*** Input material ***
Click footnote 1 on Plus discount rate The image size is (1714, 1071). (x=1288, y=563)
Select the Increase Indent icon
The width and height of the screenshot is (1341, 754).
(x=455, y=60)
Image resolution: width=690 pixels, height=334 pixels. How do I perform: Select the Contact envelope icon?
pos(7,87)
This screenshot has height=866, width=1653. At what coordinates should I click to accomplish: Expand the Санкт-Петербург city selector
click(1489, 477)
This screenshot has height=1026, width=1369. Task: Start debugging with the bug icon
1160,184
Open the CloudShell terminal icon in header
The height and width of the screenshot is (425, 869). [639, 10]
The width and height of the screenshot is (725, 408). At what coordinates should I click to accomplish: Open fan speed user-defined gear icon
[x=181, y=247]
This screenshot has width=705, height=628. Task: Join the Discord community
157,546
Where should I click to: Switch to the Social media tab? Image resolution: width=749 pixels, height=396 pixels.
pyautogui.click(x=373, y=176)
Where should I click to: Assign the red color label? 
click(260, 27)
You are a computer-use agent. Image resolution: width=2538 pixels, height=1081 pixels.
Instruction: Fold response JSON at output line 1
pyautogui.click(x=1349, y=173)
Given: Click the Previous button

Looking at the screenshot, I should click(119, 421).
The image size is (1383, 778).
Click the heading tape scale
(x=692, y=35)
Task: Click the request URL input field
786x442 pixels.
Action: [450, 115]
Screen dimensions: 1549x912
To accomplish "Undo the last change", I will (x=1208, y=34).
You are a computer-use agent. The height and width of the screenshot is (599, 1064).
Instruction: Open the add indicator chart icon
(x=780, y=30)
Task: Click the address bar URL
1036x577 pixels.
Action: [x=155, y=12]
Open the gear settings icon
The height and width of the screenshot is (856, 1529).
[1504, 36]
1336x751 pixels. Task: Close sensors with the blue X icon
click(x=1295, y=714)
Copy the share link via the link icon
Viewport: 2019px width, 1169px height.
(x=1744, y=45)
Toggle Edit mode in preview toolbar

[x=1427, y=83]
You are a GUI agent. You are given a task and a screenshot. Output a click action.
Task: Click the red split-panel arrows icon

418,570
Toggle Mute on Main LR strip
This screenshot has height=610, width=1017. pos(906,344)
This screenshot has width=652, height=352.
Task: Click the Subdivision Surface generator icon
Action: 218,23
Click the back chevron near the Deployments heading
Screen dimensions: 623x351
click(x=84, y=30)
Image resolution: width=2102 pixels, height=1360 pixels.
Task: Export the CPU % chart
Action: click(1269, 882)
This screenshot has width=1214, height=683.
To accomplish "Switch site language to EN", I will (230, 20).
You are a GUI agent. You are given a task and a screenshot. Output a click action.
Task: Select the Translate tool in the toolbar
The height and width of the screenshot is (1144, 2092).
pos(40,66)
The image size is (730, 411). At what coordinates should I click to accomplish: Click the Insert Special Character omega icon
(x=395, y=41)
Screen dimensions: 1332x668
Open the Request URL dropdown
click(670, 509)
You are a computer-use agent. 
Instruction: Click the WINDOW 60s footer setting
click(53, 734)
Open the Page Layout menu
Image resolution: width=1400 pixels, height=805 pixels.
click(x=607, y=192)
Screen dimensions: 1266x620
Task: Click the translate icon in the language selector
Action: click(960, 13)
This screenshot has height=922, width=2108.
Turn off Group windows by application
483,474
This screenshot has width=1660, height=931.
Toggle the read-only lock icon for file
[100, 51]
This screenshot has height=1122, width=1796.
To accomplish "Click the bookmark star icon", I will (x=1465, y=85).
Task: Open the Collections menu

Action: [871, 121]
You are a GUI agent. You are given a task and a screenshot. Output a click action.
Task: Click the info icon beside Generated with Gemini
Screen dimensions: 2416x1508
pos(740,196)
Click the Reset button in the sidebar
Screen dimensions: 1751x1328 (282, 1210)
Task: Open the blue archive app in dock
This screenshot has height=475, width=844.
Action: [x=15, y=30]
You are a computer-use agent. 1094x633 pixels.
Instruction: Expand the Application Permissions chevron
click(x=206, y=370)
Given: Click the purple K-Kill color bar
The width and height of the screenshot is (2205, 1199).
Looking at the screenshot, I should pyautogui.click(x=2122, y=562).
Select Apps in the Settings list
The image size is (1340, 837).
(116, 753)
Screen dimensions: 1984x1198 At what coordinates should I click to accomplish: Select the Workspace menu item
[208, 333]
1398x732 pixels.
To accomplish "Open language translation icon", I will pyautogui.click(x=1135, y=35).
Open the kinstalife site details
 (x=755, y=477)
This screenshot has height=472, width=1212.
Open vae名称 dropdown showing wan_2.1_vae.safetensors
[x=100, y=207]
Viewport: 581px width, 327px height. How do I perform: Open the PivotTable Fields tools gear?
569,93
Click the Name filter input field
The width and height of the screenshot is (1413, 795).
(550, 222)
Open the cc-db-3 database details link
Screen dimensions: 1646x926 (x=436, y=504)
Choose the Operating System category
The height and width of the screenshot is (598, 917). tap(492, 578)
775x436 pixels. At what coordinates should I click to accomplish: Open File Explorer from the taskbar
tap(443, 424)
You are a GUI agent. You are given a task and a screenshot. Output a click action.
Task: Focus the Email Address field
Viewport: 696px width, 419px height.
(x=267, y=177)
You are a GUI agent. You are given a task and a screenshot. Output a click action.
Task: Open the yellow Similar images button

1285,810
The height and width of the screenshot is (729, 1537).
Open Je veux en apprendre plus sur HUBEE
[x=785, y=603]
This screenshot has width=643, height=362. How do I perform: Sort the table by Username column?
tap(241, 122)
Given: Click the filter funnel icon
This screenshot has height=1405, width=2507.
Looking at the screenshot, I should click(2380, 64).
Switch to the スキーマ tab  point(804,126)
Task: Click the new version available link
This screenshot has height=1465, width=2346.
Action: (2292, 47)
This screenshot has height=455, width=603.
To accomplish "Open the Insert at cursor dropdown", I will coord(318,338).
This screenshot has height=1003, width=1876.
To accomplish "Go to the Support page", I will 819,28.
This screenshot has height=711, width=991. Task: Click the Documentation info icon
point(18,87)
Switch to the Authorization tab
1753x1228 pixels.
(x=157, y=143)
***
◆ What is being asked
Give all of the lines above again, exactly as they are.

◆ Exercise answer
Click footnote 1 on Plus discount rate The image size is (1714, 1071). (x=1288, y=563)
Select the Increase Indent icon
The width and height of the screenshot is (1341, 754).
(x=455, y=60)
Image resolution: width=690 pixels, height=334 pixels. How do I perform: Select the Contact envelope icon?
pos(7,87)
This screenshot has height=866, width=1653. At what coordinates should I click to accomplish: Expand the Санкт-Петербург city selector
click(1489, 477)
This screenshot has height=1026, width=1369. Task: Start debugging with the bug icon
1160,184
Open the CloudShell terminal icon in header
The height and width of the screenshot is (425, 869). [639, 10]
The width and height of the screenshot is (725, 408). At what coordinates should I click to accomplish: Open fan speed user-defined gear icon
[x=181, y=247]
This screenshot has width=705, height=628. Task: Join the Discord community
157,546
Where should I click to: Switch to the Social media tab? Image resolution: width=749 pixels, height=396 pixels.
pyautogui.click(x=373, y=176)
Where should I click to: Assign the red color label? 
click(260, 27)
You are a computer-use agent. Image resolution: width=2538 pixels, height=1081 pixels.
Instruction: Fold response JSON at output line 1
pyautogui.click(x=1349, y=173)
Given: Click the Previous button

Looking at the screenshot, I should click(119, 421).
The image size is (1383, 778).
Click the heading tape scale
(x=692, y=35)
Task: Click the request URL input field
786x442 pixels.
Action: [450, 115]
Screen dimensions: 1549x912
To accomplish "Undo the last change", I will (x=1208, y=34).
You are a computer-use agent. The height and width of the screenshot is (599, 1064).
Instruction: Open the add indicator chart icon
(x=780, y=30)
Task: Click the address bar URL
1036x577 pixels.
Action: [x=155, y=12]
Open the gear settings icon
The height and width of the screenshot is (856, 1529).
[1504, 36]
1336x751 pixels. Task: Close sensors with the blue X icon
click(x=1295, y=714)
Copy the share link via the link icon
Viewport: 2019px width, 1169px height.
(x=1744, y=45)
Toggle Edit mode in preview toolbar

[x=1427, y=83]
You are a GUI agent. You are given a task and a screenshot. Output a click action.
Task: Click the red split-panel arrows icon

418,570
Toggle Mute on Main LR strip
This screenshot has height=610, width=1017. pos(906,344)
This screenshot has width=652, height=352.
Task: Click the Subdivision Surface generator icon
Action: 218,23
Click the back chevron near the Deployments heading
Screen dimensions: 623x351
click(x=84, y=30)
Image resolution: width=2102 pixels, height=1360 pixels.
Task: Export the CPU % chart
Action: click(1269, 882)
This screenshot has width=1214, height=683.
To accomplish "Switch site language to EN", I will (230, 20).
You are a GUI agent. You are given a task and a screenshot. Output a click action.
Task: Select the Translate tool in the toolbar
The height and width of the screenshot is (1144, 2092).
pos(40,66)
The image size is (730, 411). At what coordinates should I click to accomplish: Click the Insert Special Character omega icon
(x=395, y=41)
Screen dimensions: 1332x668
Open the Request URL dropdown
click(670, 509)
You are a computer-use agent. 
Instruction: Click the WINDOW 60s footer setting
click(53, 734)
Open the Page Layout menu
Image resolution: width=1400 pixels, height=805 pixels.
click(x=607, y=192)
Screen dimensions: 1266x620
Task: Click the translate icon in the language selector
Action: click(960, 13)
This screenshot has height=922, width=2108.
Turn off Group windows by application
483,474
This screenshot has width=1660, height=931.
Toggle the read-only lock icon for file
[100, 51]
This screenshot has height=1122, width=1796.
To accomplish "Click the bookmark star icon", I will (x=1465, y=85).
Task: Open the Collections menu

Action: [871, 121]
You are a GUI agent. You are given a task and a screenshot. Output a click action.
Task: Click the info icon beside Generated with Gemini
Screen dimensions: 2416x1508
pos(740,196)
Click the Reset button in the sidebar
Screen dimensions: 1751x1328 (282, 1210)
Task: Open the blue archive app in dock
This screenshot has height=475, width=844.
Action: [x=15, y=30]
You are a computer-use agent. 1094x633 pixels.
Instruction: Expand the Application Permissions chevron
click(x=206, y=370)
Given: Click the purple K-Kill color bar
The width and height of the screenshot is (2205, 1199).
Looking at the screenshot, I should pyautogui.click(x=2122, y=562).
Select Apps in the Settings list
The image size is (1340, 837).
(116, 753)
Screen dimensions: 1984x1198 At what coordinates should I click to accomplish: Select the Workspace menu item
[208, 333]
1398x732 pixels.
To accomplish "Open language translation icon", I will pyautogui.click(x=1135, y=35).
Open the kinstalife site details
 (x=755, y=477)
This screenshot has height=472, width=1212.
Open vae名称 dropdown showing wan_2.1_vae.safetensors
[x=100, y=207]
Viewport: 581px width, 327px height. How do I perform: Open the PivotTable Fields tools gear?
569,93
Click the Name filter input field
The width and height of the screenshot is (1413, 795).
(550, 222)
Open the cc-db-3 database details link
Screen dimensions: 1646x926 (x=436, y=504)
Choose the Operating System category
The height and width of the screenshot is (598, 917). tap(492, 578)
775x436 pixels. At what coordinates should I click to accomplish: Open File Explorer from the taskbar
tap(443, 424)
You are a GUI agent. You are given a task and a screenshot. Output a click action.
Task: Focus the Email Address field
Viewport: 696px width, 419px height.
(x=267, y=177)
You are a GUI agent. You are given a task and a screenshot. Output a click action.
Task: Open the yellow Similar images button

1285,810
The height and width of the screenshot is (729, 1537).
Open Je veux en apprendre plus sur HUBEE
[x=785, y=603]
This screenshot has width=643, height=362. How do I perform: Sort the table by Username column?
tap(241, 122)
Given: Click the filter funnel icon
This screenshot has height=1405, width=2507.
Looking at the screenshot, I should click(2380, 64).
Switch to the スキーマ tab  point(804,126)
Task: Click the new version available link
This screenshot has height=1465, width=2346.
Action: (2292, 47)
This screenshot has height=455, width=603.
To accomplish "Open the Insert at cursor dropdown", I will coord(318,338).
This screenshot has height=1003, width=1876.
To accomplish "Go to the Support page", I will 819,28.
This screenshot has height=711, width=991. Task: Click the Documentation info icon
point(18,87)
Switch to the Authorization tab
1753x1228 pixels.
(x=157, y=143)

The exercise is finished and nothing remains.